Employer Resource
How Being on Glassdoor’s Best Places to Work List Pays Off

Three studies demonstrate clear connections between how satisfied people are at work — voiced in Glassdoor reviews — and their employer’s real-world financial performance.
Lesson 1: The Power of Employees’ Positive (or Negative) Thinking
Your employees know about the true culture at your company. These factors affect your business performance, and employees are surfacing relevant reviews on Glassdoor.
The study: A July 2017 study from four researchers at Georgetown, Emory, Baruch College and University of Hong Kong, explored the relationship between crowdsourced employer reviews and stock returns based on over one million employee reviews for more than 1,200 hundred companies.1
They found: Evidence of a strong relationship between changes in employee satisfaction and stock returns.
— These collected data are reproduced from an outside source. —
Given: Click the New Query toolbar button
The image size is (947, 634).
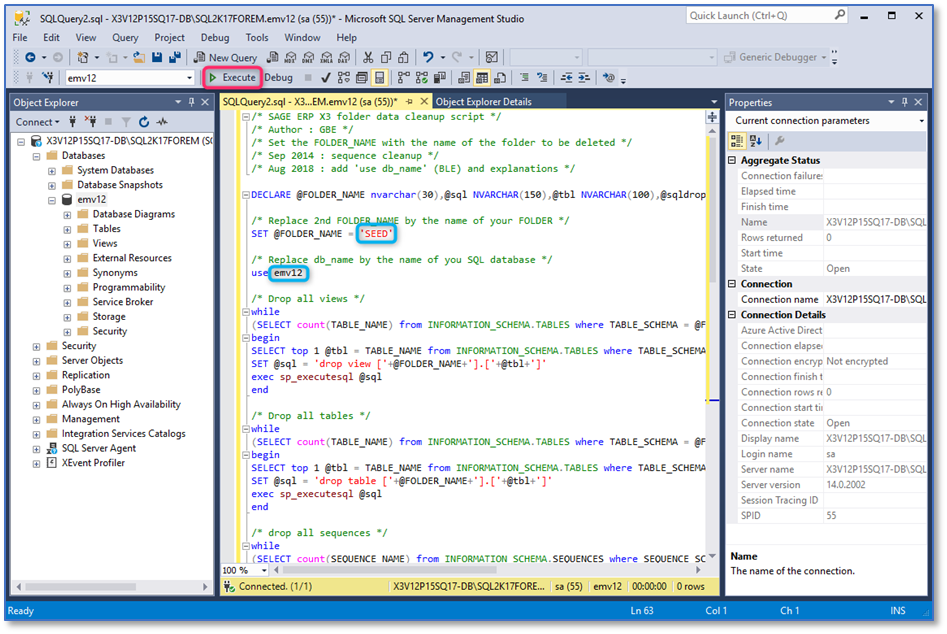Looking at the screenshot, I should 225,57.
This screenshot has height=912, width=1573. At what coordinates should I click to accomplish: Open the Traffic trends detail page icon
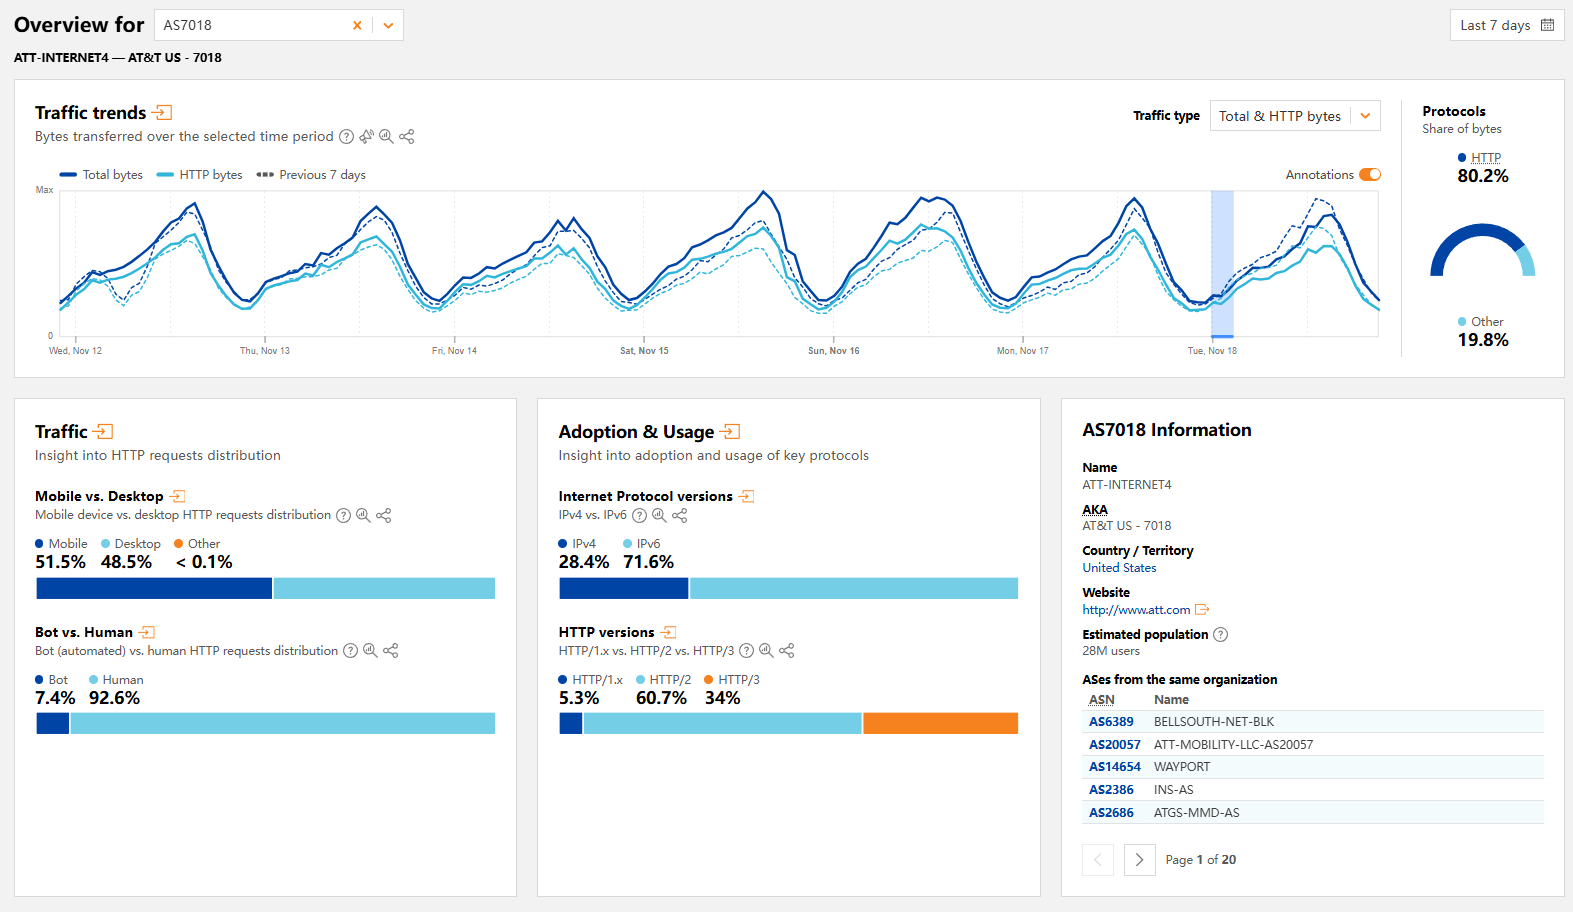162,113
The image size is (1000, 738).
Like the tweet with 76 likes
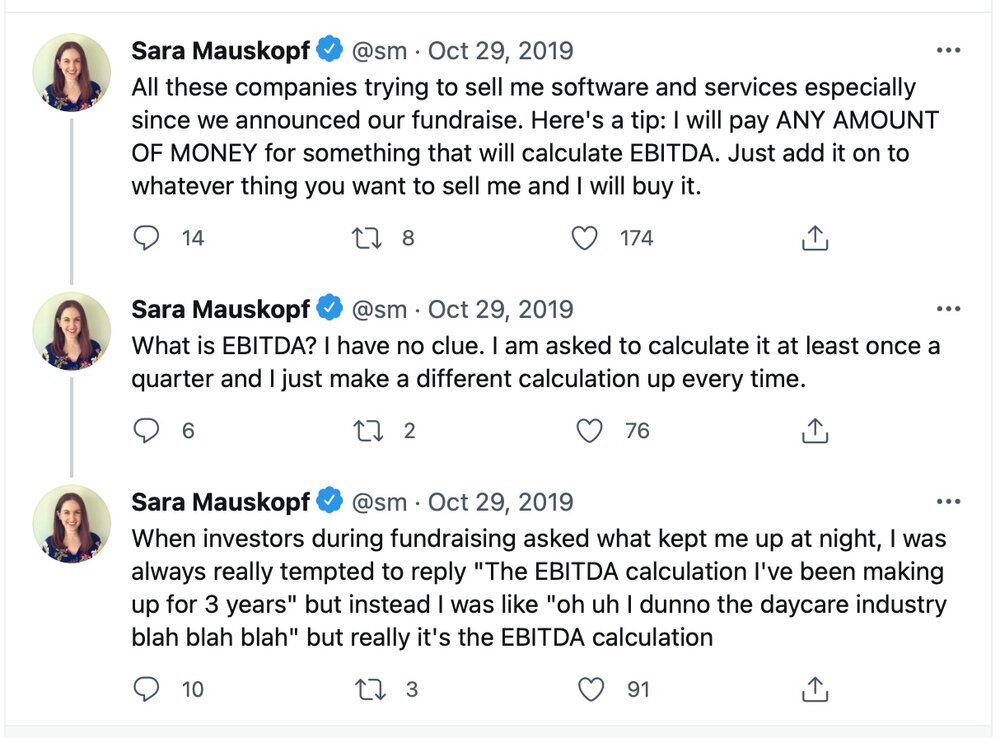[589, 431]
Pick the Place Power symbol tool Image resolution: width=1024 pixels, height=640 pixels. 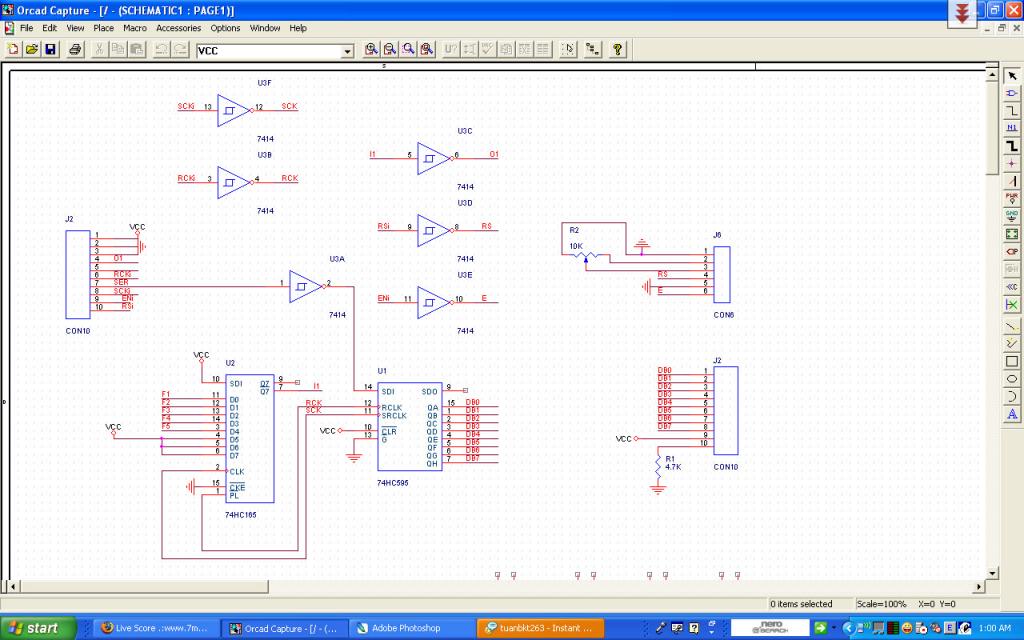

Companies with Glassdoor ratings that rise quarter-to-quarter outperform companies with declining Glassdoor ratings by an overwhelming 0.74 percent per month during the following quarter.
WHAT IT MEANS FOR YOU:
- Employees know which aspects of business matter most to the bottom line — and those themes shine through in Glassdoor reviews.
- Because they’ve been shown to be a good predictor of business performance, it’s wise to pay attention to Glassdoor ratings.
Lesson 2: Online Reviews: The Crystal Ball for Your Financial Future
Culture isn’t going to impact your business overnight. But over years, research shows a clear link between employee satisfaction and long-term equity performance for companies.
The study: Researchers at University of East Anglia in Norwich, UK studied the relationship between employee satisfaction and long-run equity returns using an extensive dataset of employees’ online reviews for U.S. public firms posted on Glassdoor over seven years (2009–2016).2
They found: The study found that a portfolio of companies with higher employee satisfaction on Glassdoor significantly outperformed the overall stock market, earning 1.35 percent extra returns above the market over the period they studied.
WHAT IT MEANS FOR YOU:
- Satisfied employees are a key asset and the biggest driver of your company value over a sustained period of time.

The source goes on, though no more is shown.